Three takeaways from Italy's KEY Energy Transition Expo
Three takeaways from Italy's KEY Energy Transition Expo
Modo Energy attended the KEY Energy Transition Expo in Rimini (4-6 March). Developers, investors, and offtakers all pointed to the same constraint: regulatory uncertainty is the main barrier to Italian BESS investment. Three themes stood out:
- The Decreto Bollette and its implications for wholesale price spreads
- The growing number of stranded MACSE assets searching for tolling agreements
- The outlook for future MACSE rounds, where rising capex might raise bids but not returns
1. Decreto Bollette threatens to compress spreads
The Decreto Bollette entered into force on 21 February 2026 as a decree-law. The Italian Parliament has 60 days to convert it into permanent legislation.
The headline measure reimburses gas-fired generators for EU ETS carbon costs. This component requires European Commission approval under state aid rules and would not take effect until 1 January 2027. Among BESS players, the uncertainty around implementation and its consequences is a major talking point.
At current ETS prices of 70 EUR/tonne, carbon costs represent 20 to 30% of a gas plant's spot-market bid, depending on thermal efficiency. Removing that cost from the bid compresses peak prices more than off-peak, narrowing the daily spread that batteries rely on.
Peak prices are typically set by less-efficient gas peakers, which incur a higher ETS cost per MWh. Off-peak prices are more often set by renewables or efficient CCGTs, where the ETS component is smaller or zero.
The effect is stronger in summer, when solar often sets midday prices with no ETS cost embedded and only peak hours are affected. In winter, compression is spread more evenly but still weighted towards peaks.
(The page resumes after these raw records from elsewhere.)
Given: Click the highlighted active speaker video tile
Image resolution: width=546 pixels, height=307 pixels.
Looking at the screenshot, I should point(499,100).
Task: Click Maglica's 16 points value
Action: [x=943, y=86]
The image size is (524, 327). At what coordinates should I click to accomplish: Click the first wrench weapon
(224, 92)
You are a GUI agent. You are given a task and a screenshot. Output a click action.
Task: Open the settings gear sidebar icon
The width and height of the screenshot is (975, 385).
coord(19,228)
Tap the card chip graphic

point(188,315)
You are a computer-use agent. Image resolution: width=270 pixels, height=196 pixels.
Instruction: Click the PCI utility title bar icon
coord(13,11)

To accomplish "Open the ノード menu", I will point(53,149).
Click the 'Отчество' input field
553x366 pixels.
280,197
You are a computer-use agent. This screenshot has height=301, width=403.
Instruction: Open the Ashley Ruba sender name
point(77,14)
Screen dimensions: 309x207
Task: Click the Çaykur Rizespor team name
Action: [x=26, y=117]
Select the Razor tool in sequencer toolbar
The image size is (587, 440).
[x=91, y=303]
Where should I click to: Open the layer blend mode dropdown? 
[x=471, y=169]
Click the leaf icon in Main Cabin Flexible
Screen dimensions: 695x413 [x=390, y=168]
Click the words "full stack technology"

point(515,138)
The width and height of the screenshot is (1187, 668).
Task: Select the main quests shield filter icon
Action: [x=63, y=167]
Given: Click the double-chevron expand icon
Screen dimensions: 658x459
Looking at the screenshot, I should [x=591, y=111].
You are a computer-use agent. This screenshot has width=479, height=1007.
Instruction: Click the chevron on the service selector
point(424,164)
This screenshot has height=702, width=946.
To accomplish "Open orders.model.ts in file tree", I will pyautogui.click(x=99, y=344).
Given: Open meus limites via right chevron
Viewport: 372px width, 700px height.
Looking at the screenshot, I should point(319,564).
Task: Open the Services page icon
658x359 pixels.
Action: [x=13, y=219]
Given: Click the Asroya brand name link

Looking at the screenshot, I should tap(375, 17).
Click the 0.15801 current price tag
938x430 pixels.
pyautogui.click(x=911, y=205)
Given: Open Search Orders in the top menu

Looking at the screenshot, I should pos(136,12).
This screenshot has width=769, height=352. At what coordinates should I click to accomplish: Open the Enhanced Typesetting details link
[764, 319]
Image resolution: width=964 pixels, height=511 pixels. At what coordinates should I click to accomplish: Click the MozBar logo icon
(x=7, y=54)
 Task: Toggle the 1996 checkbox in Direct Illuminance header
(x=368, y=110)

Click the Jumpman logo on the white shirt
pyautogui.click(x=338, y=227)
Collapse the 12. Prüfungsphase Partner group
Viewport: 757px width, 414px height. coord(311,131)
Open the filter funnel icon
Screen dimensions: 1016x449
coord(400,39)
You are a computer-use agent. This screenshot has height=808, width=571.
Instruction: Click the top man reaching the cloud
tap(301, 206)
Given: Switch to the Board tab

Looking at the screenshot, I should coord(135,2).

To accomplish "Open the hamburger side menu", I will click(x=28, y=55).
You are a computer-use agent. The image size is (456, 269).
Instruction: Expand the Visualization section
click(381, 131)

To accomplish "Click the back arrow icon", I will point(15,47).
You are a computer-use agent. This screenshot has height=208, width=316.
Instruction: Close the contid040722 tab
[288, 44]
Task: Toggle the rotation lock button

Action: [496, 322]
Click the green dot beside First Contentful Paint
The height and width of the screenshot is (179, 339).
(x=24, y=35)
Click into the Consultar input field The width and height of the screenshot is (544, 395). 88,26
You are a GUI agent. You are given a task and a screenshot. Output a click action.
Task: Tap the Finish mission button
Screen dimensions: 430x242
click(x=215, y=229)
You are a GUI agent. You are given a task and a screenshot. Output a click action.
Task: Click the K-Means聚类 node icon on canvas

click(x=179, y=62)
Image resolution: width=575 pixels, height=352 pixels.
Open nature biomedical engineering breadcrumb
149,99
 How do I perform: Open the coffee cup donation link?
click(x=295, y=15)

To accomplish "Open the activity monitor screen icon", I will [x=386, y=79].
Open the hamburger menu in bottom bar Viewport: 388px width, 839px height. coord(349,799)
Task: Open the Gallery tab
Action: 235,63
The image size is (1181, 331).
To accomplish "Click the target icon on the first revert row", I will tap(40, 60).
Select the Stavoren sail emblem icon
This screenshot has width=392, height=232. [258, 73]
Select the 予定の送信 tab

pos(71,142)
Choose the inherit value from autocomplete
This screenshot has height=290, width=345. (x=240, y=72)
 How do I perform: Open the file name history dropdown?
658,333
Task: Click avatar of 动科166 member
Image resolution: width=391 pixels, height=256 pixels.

The Commission is more likely to reshape the mechanism than to fully reverse it, and until a decision is reached, the uncertainty alone is enough to slow investment.
2. Stranded MACSE assets are looking for tolls, but supply is limited
Multiple developers at KEY are now holding BESS assets that did not secure MACSE contracts and are searching for alternative routes to market. Most are targeting tolling agreements, but in the south, where these assets sit, demand for tolls far exceeds supply.
In the north, offtakers are signing tolls despite tighter spreads. In the south, where spreads look wider on paper, few will commit. The risk that large volumes of MACSE-contracted capacity come online in the same zones outweighs the current market advantage.
Some developers are structuring hybrid deals with partial merchant exposure to drive returns above what a pure toll offers. In a crowded market, offtakers are filtering on track record.
Developers who factored in an alternative offtake solution during development, designing assets not purely optimised for MACSE, are better positioned to pivot. Though notably, building in that flexibility can make it harder to compete in the auction itself.
3. MACSE is still competitive, and rising capex does not change that
Lithium carbonate prices have partially recovered from their 2023 trough, feeding through to higher BESS capex. This is pushing up the headline price that developers need to bid in MACSE auctions.
However, rising input costs do not translate into better returns. The competitive dynamics of MACSE mean that higher capex simply raises the floor price while compressing margins further. Developers are bidding what they need to, not what they want to.
For investors evaluating Italian BESS, the takeaway is that MACSE provides revenue certainty but not outsized returns. The real question is whether the merchant and tolling alternatives offer anything better, and based on conversations at KEY, the answer is not straightforward.